Prompt: Copy word for word the part of the daylight saving article from "According to a" to "permanent standard time.".

Selected extract:
Is daylight worth saving?

4 minute read


There’s a lot of controversy, but not a huge amount of research, around the health benefits and harms of changing our clocks.


Not long now until the end of daylight savings here in the southern hemisphere. (Queensland, WA and the NT, talk among yourselves.)

It’s a topic that inspires no end of bickering around cows and curtains and kids’ bedtimes, though for your Back Page correspondent, it’s all about maths, in a very real and adrenergic sense. When you’ve been an hour late for an HSC maths exam, no matter how long ago, you have no need of the “fall back, spring forward” mnemonic to remember which way to wind.

But what do medical minds think of the twice-yearly back and forth of the clocks? And what’s better for us, daylight or standard?

According to a perspective piece in JAMA Network, medical organisations hate it, and dozens of them have come out in favour of permanent standard time.

That’s right: the doctors are coming for our summer evening sun. The Back Page likes our summer evening sun.

One representative of this position is the American Academy of Sleep Medicine, which in its 2020 position statement said the “acute transition … incurs significant public health and safety risks, including increased risk of adverse cardiovascular events, mood disorders, and motor vehicle crashes”.

Daylight savings time was the worse option to stick with, the AASM said, as it was less aligned with human biology and could lead to circadian misalignment, “which has been associated in some studies with increased cardiovascular disease risk, metabolic syndrome and other health risks”.

OK, if you put it that way, it means we’re getting up too early. The Back Page hates getting up too early.

The JAMA piece cites a recent US survey in which only 21% of people said they liked the constant switching back and forth, with 46% preferring to stick with summer settings – citing better mood, increased productivity later in the day, and reduced energy use – and only 33% preferring standard time.

But there’s not a huge amount of peer-reviewed research on the topic, the JAMA piece says, citing a few examples.

A large study of US fatal car crashes found a 6% increase in the week following the “spring forward” of the clocks, and not only in the mornings.

A Swedish study found a slightly elevated rate of acute MIs in the week after the change to summer time, and a Finnish study found slightly more people were hospitalised with ischaemic stroke in the two days following the change.

One interesting study, which did not look at daylight savings specifically, found cancer incidence increased from east to west across a time zone; the authors speculated that increasing circadian misalignment was the reason and posited circadian disruption as a “probably human carcinogen”.

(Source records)
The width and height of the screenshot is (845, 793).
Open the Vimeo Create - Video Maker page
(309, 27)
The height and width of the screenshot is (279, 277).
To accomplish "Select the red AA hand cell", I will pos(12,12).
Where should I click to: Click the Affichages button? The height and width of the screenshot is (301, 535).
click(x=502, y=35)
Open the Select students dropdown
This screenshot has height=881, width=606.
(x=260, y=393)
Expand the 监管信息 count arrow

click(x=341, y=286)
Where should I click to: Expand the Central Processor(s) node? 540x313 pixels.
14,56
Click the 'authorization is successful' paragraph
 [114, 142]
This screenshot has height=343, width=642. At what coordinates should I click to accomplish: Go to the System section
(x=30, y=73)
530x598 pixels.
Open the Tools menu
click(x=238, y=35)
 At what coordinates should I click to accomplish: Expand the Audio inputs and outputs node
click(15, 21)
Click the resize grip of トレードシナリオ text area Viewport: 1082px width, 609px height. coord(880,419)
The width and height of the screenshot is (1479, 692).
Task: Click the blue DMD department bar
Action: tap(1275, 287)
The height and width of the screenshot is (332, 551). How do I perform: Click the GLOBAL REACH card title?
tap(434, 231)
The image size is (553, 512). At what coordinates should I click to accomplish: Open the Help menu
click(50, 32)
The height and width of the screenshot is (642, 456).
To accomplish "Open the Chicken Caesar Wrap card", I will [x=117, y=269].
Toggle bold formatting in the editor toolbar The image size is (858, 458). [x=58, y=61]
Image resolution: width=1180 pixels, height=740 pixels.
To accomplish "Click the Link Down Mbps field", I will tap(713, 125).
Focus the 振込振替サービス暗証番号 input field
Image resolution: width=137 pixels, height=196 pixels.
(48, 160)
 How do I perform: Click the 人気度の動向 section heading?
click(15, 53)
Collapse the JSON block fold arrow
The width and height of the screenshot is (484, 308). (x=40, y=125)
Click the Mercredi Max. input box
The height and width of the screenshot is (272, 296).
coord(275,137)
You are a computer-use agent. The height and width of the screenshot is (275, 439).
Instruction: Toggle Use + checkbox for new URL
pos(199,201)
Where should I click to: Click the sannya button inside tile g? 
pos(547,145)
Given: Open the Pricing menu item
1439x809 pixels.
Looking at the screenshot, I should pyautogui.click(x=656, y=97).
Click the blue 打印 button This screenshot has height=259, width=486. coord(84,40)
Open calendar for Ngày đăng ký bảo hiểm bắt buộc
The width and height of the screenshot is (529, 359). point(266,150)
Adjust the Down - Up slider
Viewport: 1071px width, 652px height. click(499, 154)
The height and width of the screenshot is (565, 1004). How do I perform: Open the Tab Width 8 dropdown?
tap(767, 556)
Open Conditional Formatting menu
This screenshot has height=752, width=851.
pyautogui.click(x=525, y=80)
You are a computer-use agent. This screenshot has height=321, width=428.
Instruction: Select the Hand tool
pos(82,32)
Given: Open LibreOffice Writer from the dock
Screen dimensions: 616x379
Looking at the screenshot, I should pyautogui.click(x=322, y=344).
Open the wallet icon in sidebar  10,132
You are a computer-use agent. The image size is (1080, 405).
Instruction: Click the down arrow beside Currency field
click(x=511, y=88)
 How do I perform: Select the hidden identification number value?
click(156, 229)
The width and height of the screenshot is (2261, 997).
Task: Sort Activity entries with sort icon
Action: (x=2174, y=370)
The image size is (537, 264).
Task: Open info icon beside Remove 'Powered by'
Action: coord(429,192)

Completed task:
According to a perspective piece in JAMA Network, medical organisations hate it, and dozens of them have come out in favour of permanent standard time.